Histoire politique et sociale de la cité de Sparte jusqu’à la conquête romaine par Edmond Levy.
Encore un ouvrage, certains diront même un classique, que nous aurions dû lire bien avant … Ce manuel a pour but de dégager autant de vérités que faire se peut au sujet de Sparte, la cité qui plus encore qu’Athènes, dominé l’espace grec antique et qui fut le point de départs de beaucoup de mythes, tant anciens que modernes (son égalitarisme, sa frugalité, etc.) qui ont donné corps à un « mirage spartiate ».
L’auteur commence son propos avec un rappel méthodologique jamais inutile, portant principalement sur le danger de l’hypercritique des sources (conduisant à l’a-historisme). Pour E. Levy, il y a une présomption de vérité des sources (p. 8) et c’est au critique d’apporter la preuve de l’invalidité, partielle ou totale. Comme il ne peut y avoir de vérité absolue et éternelle en Histoire, de siège assuré pour l’historien, l’auteur déclare ne pas hésiter à entrer dans les détails dans ses démonstrations. Et tout au long de l’ouvrage, il se tiendra à cet axiome avec une maestria consommée.

## OBJECTIF 1
Modifiez le passage des entrées qui va de la ligne contenant « Screen dimensions: 1026x898 », incluse, jusqu'à la fin des entrées : remplacez « mailbox » par « inbox » et laissez tout le reste inchangé. Omettez les images, s'il vous plaît.
L'extrait et les entrées sont des documents indépendants l'un de l'autre.

## DONNÉES FOURNIES
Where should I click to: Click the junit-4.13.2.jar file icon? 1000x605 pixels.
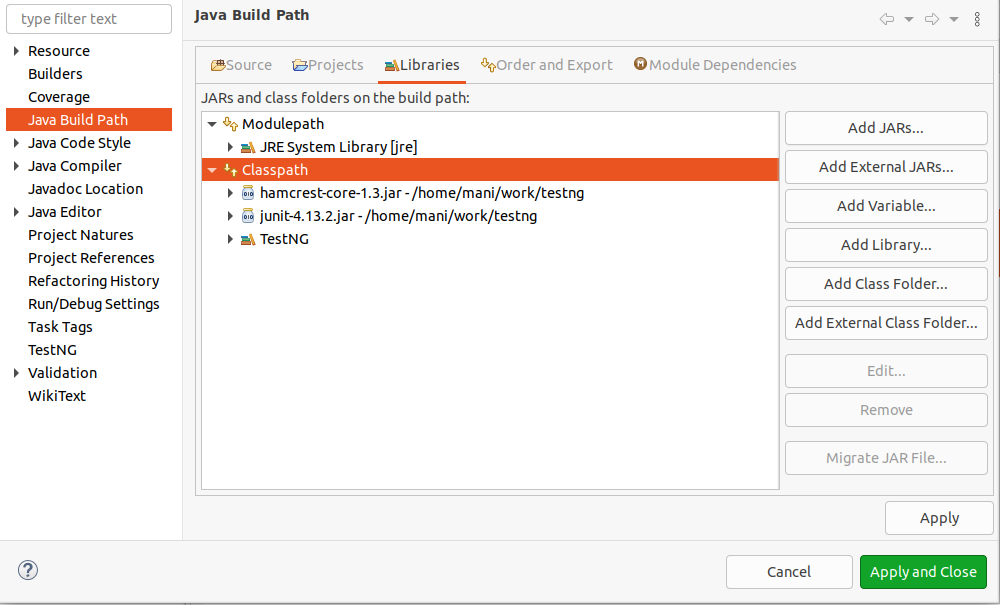pyautogui.click(x=248, y=215)
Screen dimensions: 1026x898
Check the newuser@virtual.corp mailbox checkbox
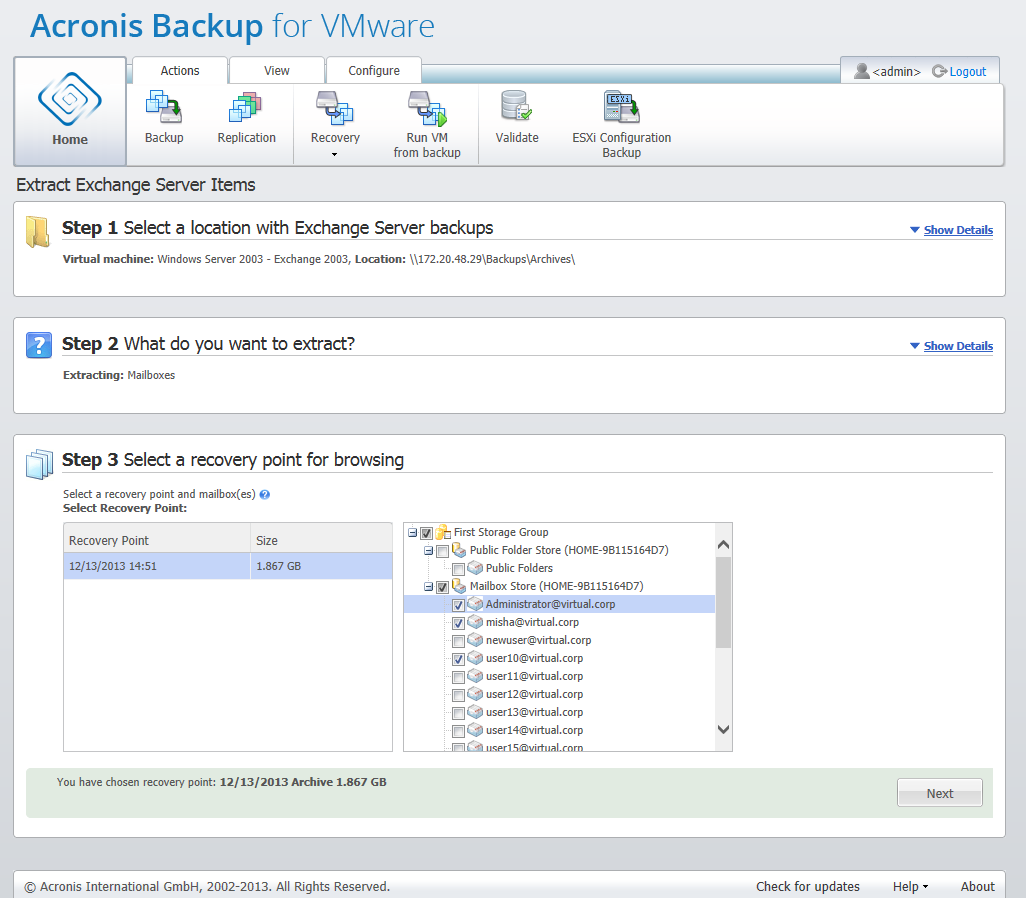pos(458,641)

## OBJECTIF 2
Relevez toutes les indications placées entre parenthèses dans l'extrait.

## BONNE RÉPONSE 1
Screen dimensions: 1026x898
Check the newuser@virtual.corp inbox checkbox
pos(458,641)

## BONNE RÉPONSE 2
- son égalitarisme, sa frugalité, etc.
- conduisant à l'a-historisme
- p. 8